Do I believe the stuff I'm saying? Yes, at least when I'm saying it. Does it serve any purpose other than creating more hurt? No. But maybe the pain is the point.

And when I post this stuff, I am asking you to witness the carnage too. In that sense, I'm treating you as badly as I treat myself.

But then there’s this woman’s post, and I see its effect. It’s all very tidy, isn’t it? I hurt for her, I see myself, and I learn my lesson.

Or maybe I don’t.


Three.
I was looking at old emails a few nights ago and found something unsettling. Ten years ago, I was in another show -- the first in which I acted.  It was fun, it was life-changing, it turned out great overall, and we watched it at the cast party. But watching myself was nearly unbearable. So ten years ago, I went right home and wrote the very same invective I wrote just a few weeks ago. Some of it was even word for word.

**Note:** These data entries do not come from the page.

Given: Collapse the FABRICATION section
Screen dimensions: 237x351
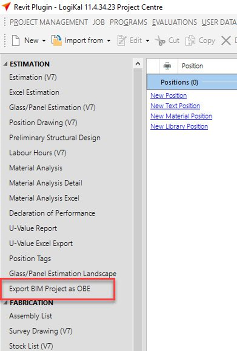Looking at the screenshot, I should pos(5,303).
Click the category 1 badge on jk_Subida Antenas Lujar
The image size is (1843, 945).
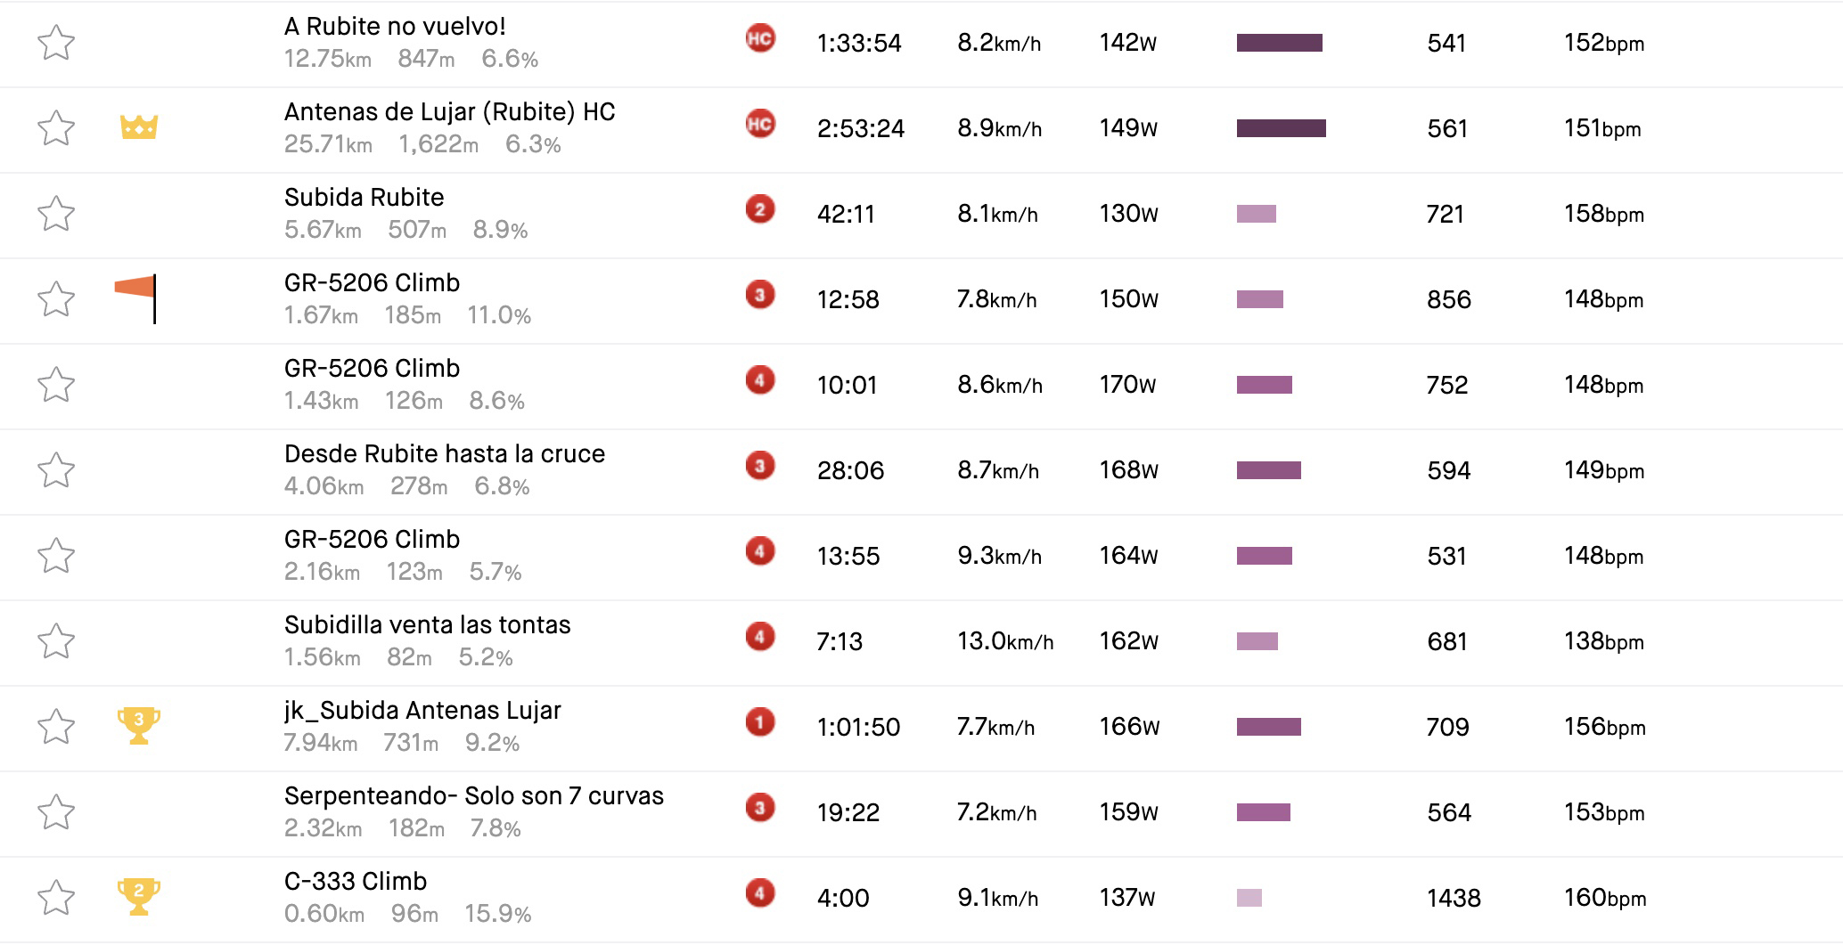(760, 723)
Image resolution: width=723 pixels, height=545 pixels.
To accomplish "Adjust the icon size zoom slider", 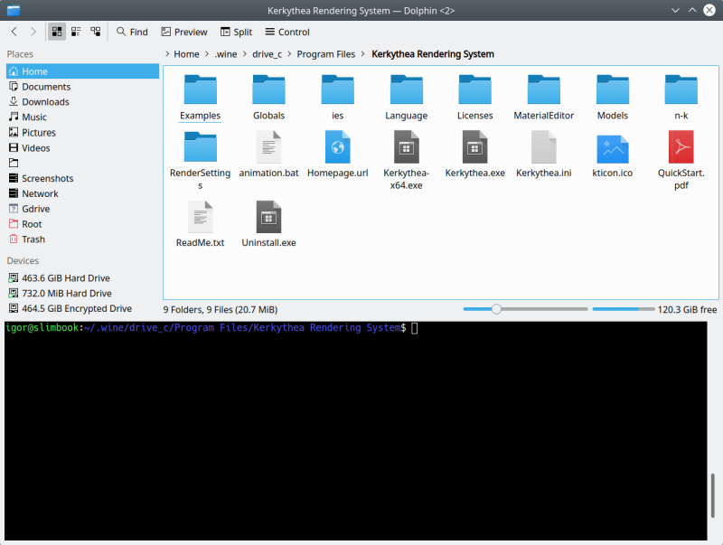I will coord(496,309).
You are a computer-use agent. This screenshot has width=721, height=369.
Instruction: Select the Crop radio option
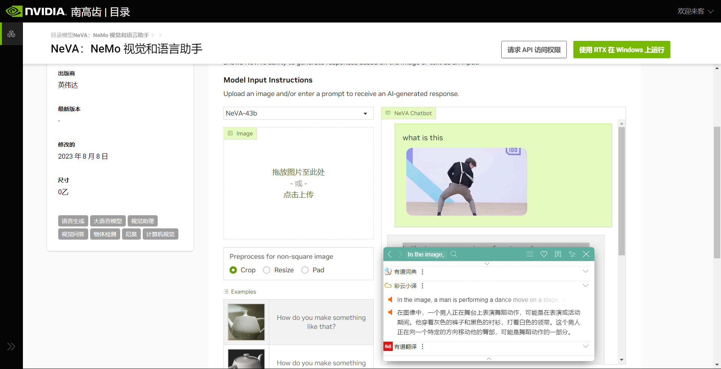[233, 270]

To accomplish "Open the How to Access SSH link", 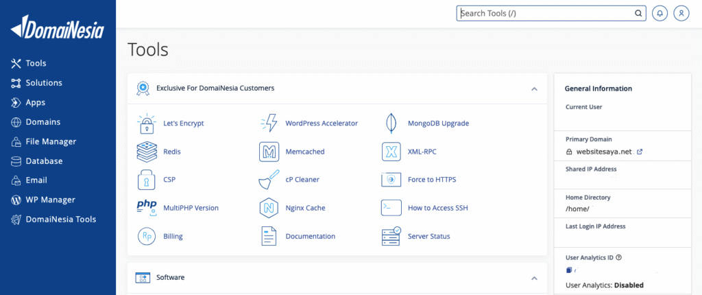I will pyautogui.click(x=437, y=208).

Ten years and not a bit of progress. What the fuck is wrong with me?  

I feel great compassion for that other woman. I know I should feel it for myself, but I don’t know how. Needless to say, my therapist and I are getting lots of mileage out of this set of facts.

There is no promise in this post. I’m not even sure there’s a prayer. I just know that the other woman’s post broke my heart, and she is me.